INSERM UMR-S 665, Dynamique des Structures et Interactions des Macromolécules Biologiques (DSIMB), University Paris-Diderot, Institut National de Transfusion Sanguine, INTS, 6, rue Alexandre Cabanel, 75739 Paris cedex 15, France.
Proteins. 2011 Mar;79(3):839-52. doi: 10.1002/prot.22922. Epub 2010 Dec 6.
Protein structures are valuable tools for understanding protein function. However, protein dynamics is also considered a key element in protein function. Therefore, in addition to structural analysis, fully understanding protein function at the molecular level now requires accounting for flexibility. However, experimental techniques that produce both types of information simultaneously are still limited. Prediction approaches are useful alternative tools for obtaining otherwise unavailable data. It has been shown that protein structure can be described by a limited set of recurring local structures. In this context, we previously established a library composed of 120 overlapping long structural prototypes (LSPs) representing fragments of 11 residues in length and covering all known local protein structures. On the basis of the close sequence-structure relationship observed in LSPs, we developed a novel prediction method that proposes structural candidates in terms of LSPs along a given sequence. The prediction accuracy rate was high given the number of structural classes. In this study, we use this methodology to predict protein flexibility. We first examine flexibility according to two different descriptors, the B-factor and root mean square fluctuations from molecular dynamics simulations. We then show the relevance of using both descriptors together. We define three flexibility classes and propose a method based on the LSP prediction method for predicting flexibility along the sequence. The prediction rate reaches 49.6%. This method competes rather efficiently with the most recent, cutting-edge methods based on true flexibility data learning with sophisticated algorithms. Accordingly, flexibility information should be taken into account in structural prediction assessments.

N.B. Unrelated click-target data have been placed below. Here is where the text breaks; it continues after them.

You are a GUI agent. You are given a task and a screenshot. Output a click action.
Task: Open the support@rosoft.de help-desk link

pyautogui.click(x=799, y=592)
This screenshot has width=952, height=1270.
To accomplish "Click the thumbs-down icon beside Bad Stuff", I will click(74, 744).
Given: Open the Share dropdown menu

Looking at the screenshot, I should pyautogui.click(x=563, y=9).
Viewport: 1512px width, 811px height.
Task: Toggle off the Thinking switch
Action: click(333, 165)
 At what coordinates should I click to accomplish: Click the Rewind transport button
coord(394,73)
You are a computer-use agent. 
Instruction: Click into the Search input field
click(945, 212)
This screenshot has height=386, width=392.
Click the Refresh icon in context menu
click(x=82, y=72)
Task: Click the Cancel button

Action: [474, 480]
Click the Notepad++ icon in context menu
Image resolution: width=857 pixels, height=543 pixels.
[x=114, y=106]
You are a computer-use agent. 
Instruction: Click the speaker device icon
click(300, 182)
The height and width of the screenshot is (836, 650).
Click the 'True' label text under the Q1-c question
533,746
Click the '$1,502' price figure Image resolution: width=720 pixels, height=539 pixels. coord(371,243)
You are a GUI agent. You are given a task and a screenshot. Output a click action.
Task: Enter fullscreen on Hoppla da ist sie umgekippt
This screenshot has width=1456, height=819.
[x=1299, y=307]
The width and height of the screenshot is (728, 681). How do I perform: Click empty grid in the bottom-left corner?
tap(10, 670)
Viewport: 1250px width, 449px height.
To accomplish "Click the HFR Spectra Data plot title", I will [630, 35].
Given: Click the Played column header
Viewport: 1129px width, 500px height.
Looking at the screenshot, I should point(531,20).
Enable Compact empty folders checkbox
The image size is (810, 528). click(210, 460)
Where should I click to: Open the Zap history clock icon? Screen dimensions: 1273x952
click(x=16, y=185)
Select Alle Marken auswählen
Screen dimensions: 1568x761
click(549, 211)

蛋白质结构是理解蛋白质功能的有价值的工具。然而,蛋白质动力学也被认为是蛋白质功能的关键要素。因此,除了结构分析,现在要在分子水平上全面了解蛋白质功能,还需要考虑其灵活性。然而,能够同时产生这两种信息的实验技术仍然有限。预测方法是获得其他无法获得的数据的有用替代工具。已经表明,蛋白质结构可以用一组有限的重复出现的局部结构来描述。在这种情况下,我们之前建立了一个由 120 个重叠的长结构原型(LSP)组成的库,这些原型代表 11 个残基长的片段,覆盖了所有已知的局部蛋白质结构。基于在 LSP 中观察到的紧密的序列-结构关系,我们开发了一种新的预测方法,该方法根据给定序列中的 LSP 提出结构候选。考虑到结构类别的数量,预测准确率很高。在这项研究中,我们使用这种方法来预测蛋白质的灵活性。我们首先根据两个不同的描述符,即分子动力学模拟的 B 因子和均方根波动来检查灵活性。然后,我们展示了同时使用这两个描述符的相关性。我们定义了三个灵活性类别,并提出了一种基于 LSP 预测方法的方法,用于预测序列上的灵活性。预测率达到 49.6%。该方法与基于真实灵活性数据学习和复杂算法的最新、最先进的方法竞争相当有效。因此,在结构预测评估中应该考虑灵活性信息。